Quantitative textural analysis of Vulcanian pyroclasts (Montserrat) using multi-scale X-ray computed microtomography: comparison with results from 2D image analysis

  • Thomas GiachettiEmail author
  • A. Burgisser
  • L. Arbaret
  • T. H. Druitt
  • K. Kelfoun
Research Article


X-ray computed microtomography (μCT) was carried out on four pyroclasts from the 1997 Vulcanian explosions of Soufrière Hills Volcano, Montserrat. Three-dimensional data from multiple image stacks with different spatial resolutions (0.37, 4–8, and 17.4 μm px−1) were combined to generate size distributions of vesicles, inter-vesicle throats, crystals, and Fe–Ti oxides over a 3.4–860-μm size range, and to compare the results with those obtained by 2D image analysis on the same samples. Qualitative textural observations are in good agreement with those made in 2D, but μCT provides better resolution of textural features and spatial relationships. Calculation of size distributions requires automated decoalescence of the connected vesicle network. Problems related to this process, in part due to the high porosity of pumice, result in potential artefacts in the calculated size distributions, which are discussed in detail. The main modes of the 3D vesicle volume distributions are systematically shifted to larger sizes compared with those of the 2D distributions. Sample total vesicularities obtained in 3D are within 13 vol.% of those found in 2D, and within 10 vol.% of those measured by He-pycnometry. Total number densities of vesicles and Fe–Ti oxides from the two methods are consistent only to the first order, 3D values ranging from 37% to 309% of those in 2D. Vesicle coalescence, investigated by examining inter-vesicle throat size distributions, occurred in all pyroclasts between neighbouring vesicles of many sizes. The larger the vesicle, the more connected it is.
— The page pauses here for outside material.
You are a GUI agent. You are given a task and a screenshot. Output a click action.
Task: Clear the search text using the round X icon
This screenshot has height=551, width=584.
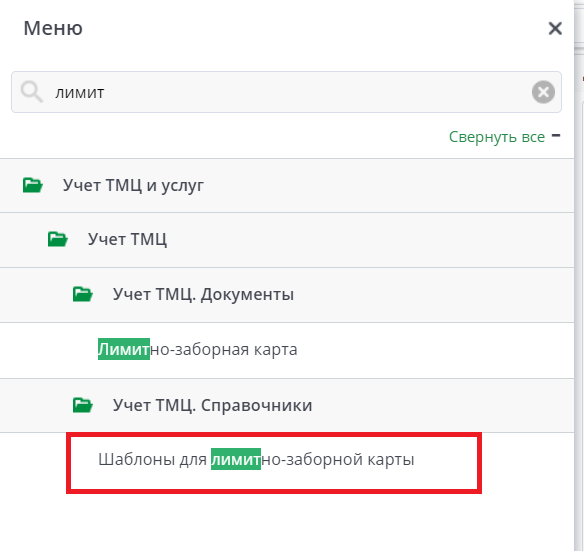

X-ray computed microtomography Vesicle size distribution Vesicle number density Coalescence Vulcanian explosions Soufrière Hills Volcano Montserrat 



The project was partly funded by the French Agence Nationale de la Recherche (ANR-EXPLANT, Contract No ANR-05-CATT-003 to C. Martel), and partly by ERC grant 202844 under the European FP7. The study benefited from discussions with Jonathan Castro and Wim Degruyter. Marco Stampanoni, Emmanuel Le Trong and David Picard helped us at the Swiss Light Source, and Armelle Basillais acquired the IPROS stacks at the Institut de Prévention et de Recherche sur l’Ostéoporose (IPROS), Orléans. We thank Thomas Shea and an anonymous reviewer for their thoughtful and constructive reviews of the manuscript.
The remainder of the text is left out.